A decidedly off-message statement from Ann Romney on Sunday’s Meet the Press was overlooked by the media, since everyone focused on Mitt Romney’s false claim that he would make sure people with prior conditions can purchase health insurance.
Ann Romney made a noteworthy admission in the same interview, and the Progressive Change Committee is launching a targeted online ad campaign in Ohio to make sure voters there see it. Ann said, “Mitt and I do recognize that we have not had a financial struggle in our lives.” This is a classic “Kinsley gaffe,” defined as a when a politician accidentally tells the truth. Of course, the Romneys—who grew up wealthy and became far wealthier—have not had a financial struggle.
But just two weeks ago when Ann addressed the Republican National Convention, she pretended otherwise. Recalling their newlywed days, as part of her speech’s effort to humanize her husband, Ann said: “We got married and moved into a basement apartment. We walked to class together, shared the housekeeping, and ate a lot of pasta and tuna fish. Our desk was a door propped up on sawhorses. Our dining room table was a fold-down ironing board in the kitchen. Those were very special days.”
Ann has been hawking a variation of the idea that they got by on very little money when they were young for years. Here’s what she said on the subject during Mitt’s unsuccessful senatorial campaign in 1994:
They were not easy years. You have to understand, I was raised in a lovely neighborhood, as was Mitt, and at BYU, we moved into a $62-a-month basement apartment with a cement floor and lived there two years as students with no income.
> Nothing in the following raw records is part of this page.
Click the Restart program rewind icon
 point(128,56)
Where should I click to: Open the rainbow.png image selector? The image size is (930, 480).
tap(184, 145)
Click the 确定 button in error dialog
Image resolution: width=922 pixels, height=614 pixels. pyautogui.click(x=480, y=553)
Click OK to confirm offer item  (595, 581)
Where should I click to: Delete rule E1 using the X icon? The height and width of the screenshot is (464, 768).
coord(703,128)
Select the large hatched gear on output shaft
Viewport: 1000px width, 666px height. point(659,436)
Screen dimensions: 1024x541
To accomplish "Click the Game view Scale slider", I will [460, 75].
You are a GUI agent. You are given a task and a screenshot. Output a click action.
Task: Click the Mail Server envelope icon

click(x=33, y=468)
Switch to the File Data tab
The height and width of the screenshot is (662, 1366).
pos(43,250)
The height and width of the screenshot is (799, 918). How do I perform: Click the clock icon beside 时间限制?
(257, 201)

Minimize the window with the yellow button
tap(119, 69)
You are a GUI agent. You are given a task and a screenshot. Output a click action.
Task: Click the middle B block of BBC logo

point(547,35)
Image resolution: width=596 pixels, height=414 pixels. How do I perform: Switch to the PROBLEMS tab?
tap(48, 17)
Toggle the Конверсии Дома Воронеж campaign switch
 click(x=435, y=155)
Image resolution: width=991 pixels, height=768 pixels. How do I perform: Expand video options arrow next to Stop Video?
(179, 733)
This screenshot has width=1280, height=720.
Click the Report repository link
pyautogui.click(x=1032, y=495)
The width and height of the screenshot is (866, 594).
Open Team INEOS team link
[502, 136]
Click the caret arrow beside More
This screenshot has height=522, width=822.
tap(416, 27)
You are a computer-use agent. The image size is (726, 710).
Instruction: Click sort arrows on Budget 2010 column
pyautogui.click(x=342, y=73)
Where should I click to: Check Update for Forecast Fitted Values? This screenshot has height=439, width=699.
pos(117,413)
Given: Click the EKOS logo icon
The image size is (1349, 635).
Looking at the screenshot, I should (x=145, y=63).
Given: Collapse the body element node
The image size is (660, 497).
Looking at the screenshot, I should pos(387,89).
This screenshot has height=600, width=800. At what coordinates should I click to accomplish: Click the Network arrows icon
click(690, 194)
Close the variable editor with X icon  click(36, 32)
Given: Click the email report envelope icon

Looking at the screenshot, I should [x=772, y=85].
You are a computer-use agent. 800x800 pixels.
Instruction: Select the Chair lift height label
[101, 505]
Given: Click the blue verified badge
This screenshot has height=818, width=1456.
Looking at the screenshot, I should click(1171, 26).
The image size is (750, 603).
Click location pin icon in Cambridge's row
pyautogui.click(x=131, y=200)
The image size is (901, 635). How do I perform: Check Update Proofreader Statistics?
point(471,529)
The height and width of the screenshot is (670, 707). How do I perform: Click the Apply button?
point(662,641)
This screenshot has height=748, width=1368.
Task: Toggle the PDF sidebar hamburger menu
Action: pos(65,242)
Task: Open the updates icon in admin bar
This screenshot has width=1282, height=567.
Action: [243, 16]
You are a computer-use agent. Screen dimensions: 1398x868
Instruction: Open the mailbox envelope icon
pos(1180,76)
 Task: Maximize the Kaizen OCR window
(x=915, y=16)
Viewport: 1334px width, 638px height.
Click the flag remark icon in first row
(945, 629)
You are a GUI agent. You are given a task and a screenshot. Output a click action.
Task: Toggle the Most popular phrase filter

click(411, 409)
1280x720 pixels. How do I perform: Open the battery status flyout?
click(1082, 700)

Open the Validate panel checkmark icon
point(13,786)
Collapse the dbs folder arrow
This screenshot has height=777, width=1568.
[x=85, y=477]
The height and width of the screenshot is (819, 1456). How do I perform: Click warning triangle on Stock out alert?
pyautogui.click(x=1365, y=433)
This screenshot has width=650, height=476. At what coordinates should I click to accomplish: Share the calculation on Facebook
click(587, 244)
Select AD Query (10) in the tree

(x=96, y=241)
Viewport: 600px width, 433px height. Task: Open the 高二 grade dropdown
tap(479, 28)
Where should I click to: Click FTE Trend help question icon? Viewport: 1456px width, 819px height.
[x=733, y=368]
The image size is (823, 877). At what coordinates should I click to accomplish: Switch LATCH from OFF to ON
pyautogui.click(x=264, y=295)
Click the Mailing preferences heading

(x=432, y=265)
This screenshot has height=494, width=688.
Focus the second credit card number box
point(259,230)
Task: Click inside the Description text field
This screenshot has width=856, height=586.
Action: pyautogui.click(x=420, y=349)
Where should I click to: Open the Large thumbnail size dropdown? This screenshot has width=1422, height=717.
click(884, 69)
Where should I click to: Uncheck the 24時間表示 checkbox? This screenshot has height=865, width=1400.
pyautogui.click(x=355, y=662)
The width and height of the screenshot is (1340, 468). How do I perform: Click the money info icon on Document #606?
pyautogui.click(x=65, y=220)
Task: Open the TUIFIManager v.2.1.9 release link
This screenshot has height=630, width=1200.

It was tiny. And I didn’t have money to carpet the floor. But you can get remnants, samples, so I glued them together, all different colors. It looked awful, but it was carpeting.
We were happy, studying hard. Neither one of us had a job, because Mitt had enough of an investment from stock that we could sell off a little at a time.
The stock came from Mitt’s father. When he took over American Motors, the stock was worth nothing. But he invested Mitt’s birthday money year to year—it wasn’t much, a few thousand, but he put it into American Motors because he believed in himself. Five years later, stock that had been $6 a share was $96 and Mitt cashed it so we could live and pay for education.
This reflects a remarkably out-of-touch class privilege. In the 1950s and 1960s, someone who could pass onto his son “a few thousand dollars” worth of stock was wealthy and his son was quite fortunate. Ann describes it as “not much.” How much was this “not much” we’re talking about? As Andrew Sabl, a professor of political science and public policy and UCLA observes, “By Ann’s own account, the stock amounted to ‘a few thousand’ dollars when bought, but it had gone up by a factor of sixteen. So let’s conservatively say that they got through five years as students—neither one of them working—only by ‘chipping away at’ assets of $60,000 in 1969 dollars (about $377,000 today).” Ann’s spoiled attitude is echoed by Mitt’s dismissal of $374,326.62 in speaking fees in 2010 as “not very much.”
The Romneys tried very hard in the Republican National Convention to create a false image of themselves as regular Americans who understand the tribulations of struggling families. Since Mitt’s proposes to raise taxes on the middle class to pay for tax cuts for the wealthy, this is a very important con game for him and his wife to play. But as soon as they go off script, the truth comes out.